**OBJETIVO PLANTEADO 1**
Responde, por favor, estas preguntas según la consulta sobre colores de cables:
(a) ¿Qué tensiones entregan las fuentes de alimentación DC que tiene el autor para su tesis?
(b) ¿Para qué tipos de cableado dice haber encontrado normas de color?
(c) ¿Qué par de cables pone como ejemplo al preguntar por la separación, y con qué fin?
**OBJETIVO PLANTEADO 2**
Continúa la consulta sobre colores de cables a partir del punto en que termina.

**TEXTO PROPORCIONADO**
***
# ¿existe alguna norma para el color de cables de alimentación?



## gabriell85 (Ago 20, 2009)

Hola. He estado buscando por internet alguna norma para el color de cables de alimentación y solo he encontrado para cables monofásicos o trifásicos. Lo que sucede es que para mi tesis tengo bastantes fuentes de alimentación DC, las cuales botan 5vdc, 10vdc, 12vdc, 24vdc. Adicionalmente tengo cableados coaxiales, linea de tierra y de 220vac, cables de red y cables de señales lógicas, tales como habilitadores de puentes H, habilitadores de circuitos, etc (0 o 5vdc a baja corriente). Mi diagrama de conexión está hecho, pero quiero saber si en él debo de colocar un determinado color (segun alguna norma) para cada uno de los tipos de cable. Hasta ahora no he encontrado nada en internet. Solamente para cableado de alta tensión y trifásico / monofásico. ¿alguien sabe donde podria encontrar eso?

Y mi otra consulta es sobre la separación de cables (por ejemplo, qué tan separado debería tener el cable de 220VAC del cable de 5vdc para no meter ruido). ¿hay alguna norma?
***
**MATERIAL**
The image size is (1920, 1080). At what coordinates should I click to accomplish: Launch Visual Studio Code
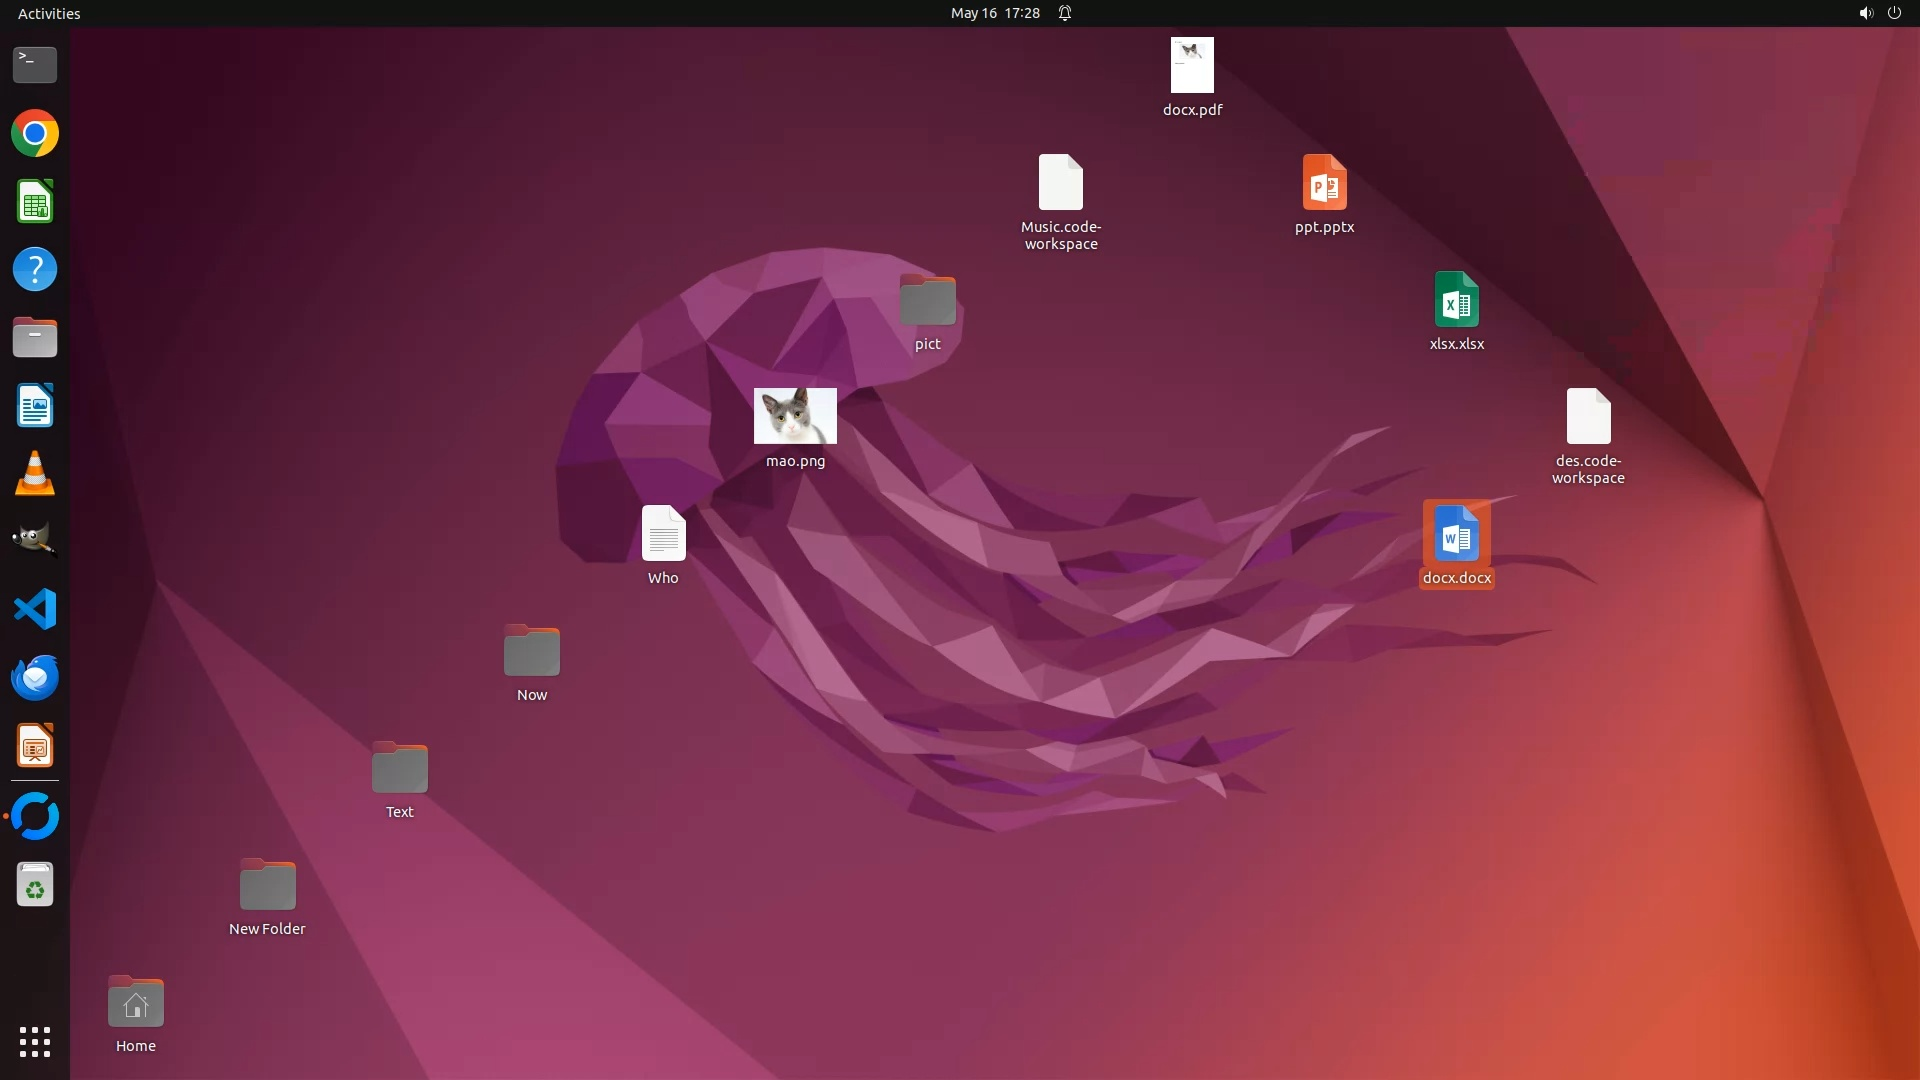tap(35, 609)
***
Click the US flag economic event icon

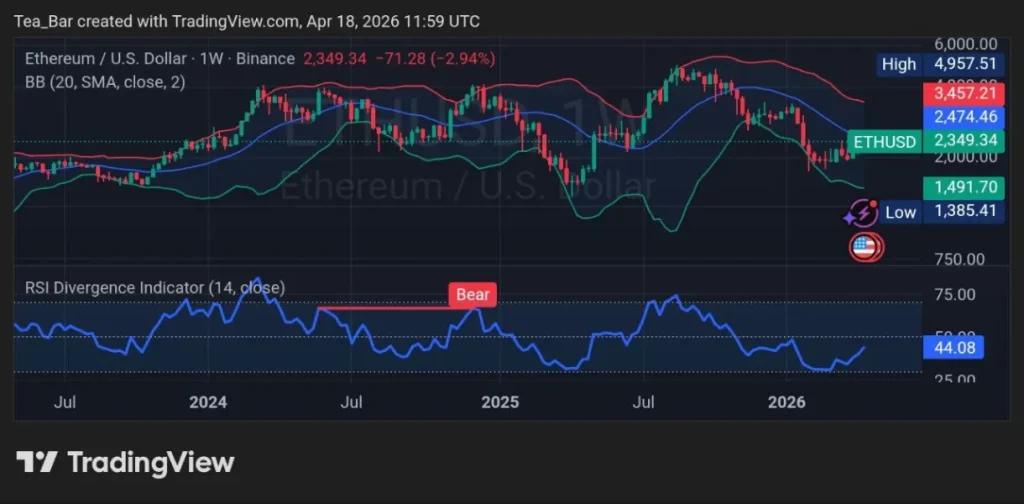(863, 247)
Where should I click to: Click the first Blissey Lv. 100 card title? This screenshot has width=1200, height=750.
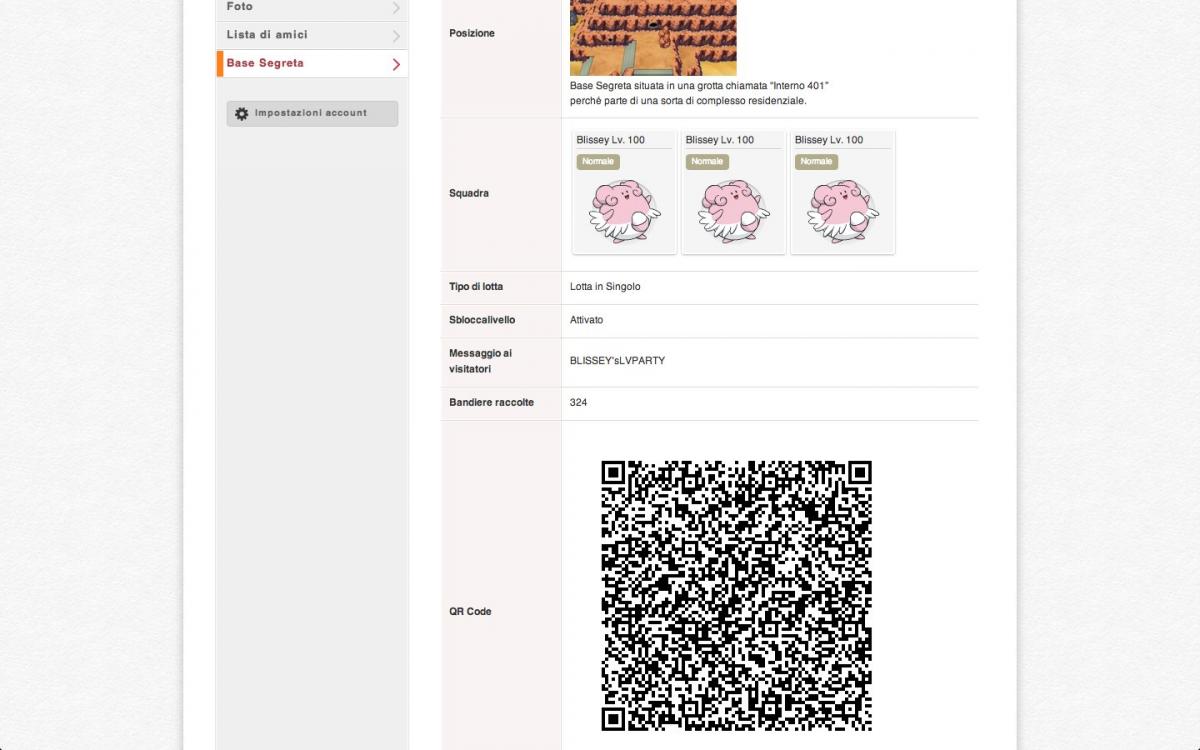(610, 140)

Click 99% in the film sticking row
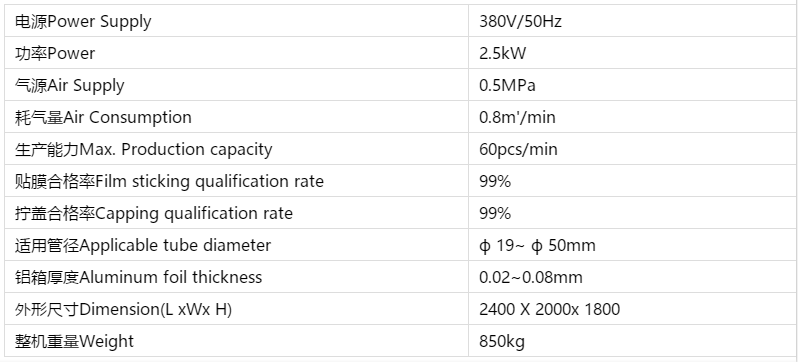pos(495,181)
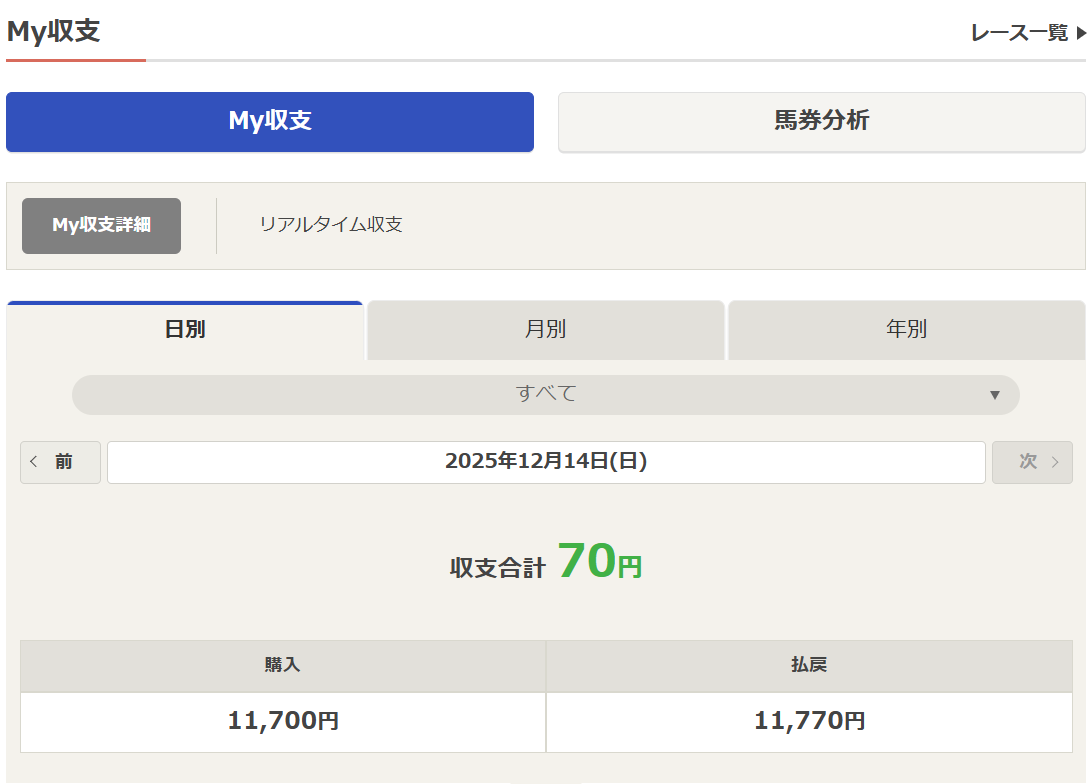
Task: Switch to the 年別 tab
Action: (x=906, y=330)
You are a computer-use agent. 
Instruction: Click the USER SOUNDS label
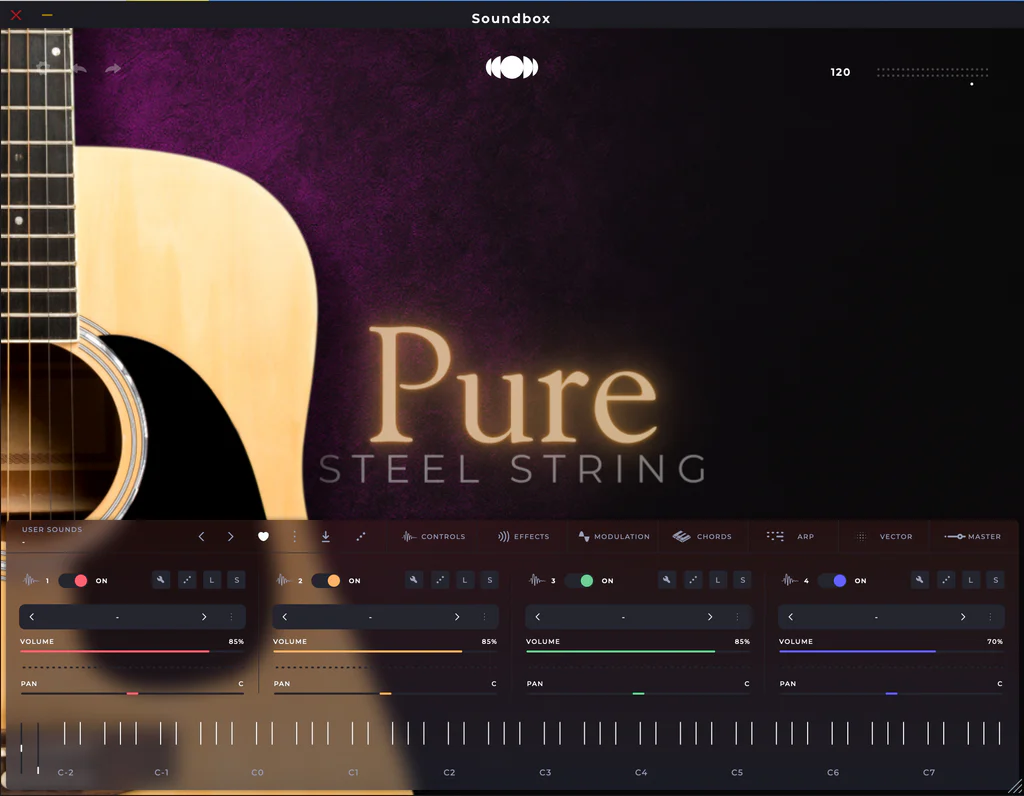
***
**RESPUESTA DEL EJERCICIO 1**
(a) 5 Vdc, 10 Vdc, 12 Vdc y 24 Vdc.
(b) Para cableado de alta tensión y para cableado trifásico y monofásico.
(c) El cable de 220 VAC y el de 5 Vdc, para no meter ruido.

**RESPUESTA DEL EJERCICIO 2**
gracias


----------



## idontcar3 (Ago 20, 2009)

Bueno Generalmente se colocan cables rojos para el + y negros para el -

encuanto a tu otra consulta.. no tengo idea ya alguien te respondera

si quieres puedes ir variando los entre 5 a 24 pero le tierra mantenlo en Negro

en las fuentes de pc, en los conectores, hay 4 cables rojo amarllo negro negro

donde negro y negro son negativo, rojo es 5V y amarillo es 12V

espero serte util


----------



## capitanp (Ago 20, 2009)

24 V puede ser violeta y 10 V como no es un voltage "standar" elije tu el color por ejemplo blanco

"Entonces Foros de electronica decreta que apartie de la fecha los colores seran"

Tierra/gnd  Verde/amarillo

3.3 V naranja
5V rojo
10 o 9 V blanco
12V amarillo
15 o 16 V rosa
24V violeta


hasta aca termina el rango de muy baja tension


----------



## gabriell85 (Ago 20, 2009)

esos colores te los has inventado tu? o hay alguna norma para los colores?


----------



## idontcar3 (Ago 20, 2009)

de cualquier forma quedan bien para varias fuentes de voltaje


----------



## burren (Ago 20, 2009)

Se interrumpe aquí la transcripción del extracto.